Em 1982, Walter Hill dirigiu “48 Horas”, um dos grandes exemplares do “buddy cop”. Hill é um cineasta que lida bem com ação e roteiros calcados em interações constantes. Filmes como “The Warriors” e “Ruas de Fogo” reforçam o seu lado “esteta” e a capacidade imaginativa para incorporar características de mídias visuais diferentes ao cinema. Digo isso, para ressaltar que, para Hill, dirigir “Red Heat” não foi um desafio – ele estava em sua zona de conforto e operou como manda o manual.
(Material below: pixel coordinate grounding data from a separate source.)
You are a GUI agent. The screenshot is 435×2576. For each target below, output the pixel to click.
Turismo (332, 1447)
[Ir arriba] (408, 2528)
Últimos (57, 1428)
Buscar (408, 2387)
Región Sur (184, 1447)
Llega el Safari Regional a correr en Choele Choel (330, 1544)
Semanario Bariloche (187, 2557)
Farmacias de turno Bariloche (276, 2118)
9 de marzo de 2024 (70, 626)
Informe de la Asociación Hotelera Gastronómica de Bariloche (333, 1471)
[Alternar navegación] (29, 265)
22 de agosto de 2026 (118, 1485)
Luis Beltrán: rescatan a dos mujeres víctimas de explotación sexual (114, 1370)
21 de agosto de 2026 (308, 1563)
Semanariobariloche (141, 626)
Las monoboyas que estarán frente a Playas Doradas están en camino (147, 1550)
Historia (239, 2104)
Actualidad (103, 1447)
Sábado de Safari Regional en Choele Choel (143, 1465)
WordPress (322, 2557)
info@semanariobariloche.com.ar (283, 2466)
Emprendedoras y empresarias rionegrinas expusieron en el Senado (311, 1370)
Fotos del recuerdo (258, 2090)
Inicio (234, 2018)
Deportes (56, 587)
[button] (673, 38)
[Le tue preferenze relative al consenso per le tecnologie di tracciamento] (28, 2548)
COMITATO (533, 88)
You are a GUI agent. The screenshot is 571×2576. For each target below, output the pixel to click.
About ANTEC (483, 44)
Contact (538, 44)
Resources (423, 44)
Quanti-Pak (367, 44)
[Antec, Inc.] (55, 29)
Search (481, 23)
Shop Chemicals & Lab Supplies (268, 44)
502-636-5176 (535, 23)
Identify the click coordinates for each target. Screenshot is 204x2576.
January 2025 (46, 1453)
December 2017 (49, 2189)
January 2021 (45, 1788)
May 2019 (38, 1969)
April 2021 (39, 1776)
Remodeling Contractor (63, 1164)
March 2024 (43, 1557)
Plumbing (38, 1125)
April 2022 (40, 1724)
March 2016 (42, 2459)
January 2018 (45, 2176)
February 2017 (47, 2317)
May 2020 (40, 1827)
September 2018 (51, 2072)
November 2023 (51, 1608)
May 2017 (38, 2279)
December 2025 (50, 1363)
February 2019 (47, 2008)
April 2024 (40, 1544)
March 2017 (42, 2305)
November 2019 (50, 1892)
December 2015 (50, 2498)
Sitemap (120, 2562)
O início, na União Soviética, serve para destacar o contraste que será o fio condutor da narrativa. Ivan Danko, oficial militar, enfrenta traficantes numa sauna e, depois, na neve. Os russos são frios e calculistas; seus uniformes são mantos do orgulho patriótico e as construções que os cercam, palácios da opressão. Viktor Rostavilli, chefe do tráfico, mata o colega de Danko e foge para os Estados Unidos. Chicago, com suas ruas sujas e letreiros em neon, é um antro da selvageria. O estrategismo russo, guiado por interações monocórdicas, é substituído pelo carisma urbano americano. Art Ridzik, policial local, compensa os rastros de sangue com eficiência. Na busca por Viktor, ele será o parceiro de Danko.
Como eu mencionei acima, “Red Heat” não tem grandes pretensões; seu único objetivo é divertir o espectador. É o tipo de projeto autoconsciente da década de oitenta que reconhece suas limitações e foca em seus pontos fortes. A trama é um mero veículo para o que realmente importa e as sequências de ação, sendo muito sincero, são completamente esquecíveis. Como todo grande “buddy cop”, o foco está na dinâmica entre os personagens centrais e, nesse sentido, o filme se sai muitíssimo bem. A ideia é nítida: ponha atores com características distintas, que representam espectros políticos opostos e “torça” para que haja química entre eles. E, sim, Jim Belushi e Arnold Schwarzenegger apresentam uma química formidável – a quantidade de diálogos cativantes é impressionante.
— É o meu relógio. Está na hora de Moscou.
— Hora de pegar a namorada?
— Hora de alimentar o periquito.
— O que é isso? Punheta em russo?
Sabemos que, a princípio, haverá um desentendimento e que, com o tempo, os dois se tornarão amigos. Os bons filmes deste gênero são aqueles em que as interações soam orgânicas, sem truques baratos para facilitar a aproximação. “Red Heat” não força situações mirabolantes nem dispara piadas desnecessárias; pelo contrário, o roteiro entende as características essenciais de seus personagens e as coloca em jogo – parece simples, mas demanda um certo nível de expertise para ser tão bem executado. Schwarzenegger quase sempre escolhe papéis perfeitos para si, reconhecendo suas limitações. Seu carisma canastrão é apropriado para Danko, um militar que nunca muda de expressão, tem o físico de um tanque de guerra e gosta de soltar algumas espetadas engraçadas. Belushi, por sua vez, nos brinda com seu timing cômico impecável e charme cafajeste, provando ser o ator ideal para contracenar com o austríaco – são espectros opostos da arte da interpretação, o que, de certa forma, dialoga com a obra. “Desisto. Isso é tudo muito russo”.
“Red Heat” é o tipo de entretenimento que faz falta nos dias atuais.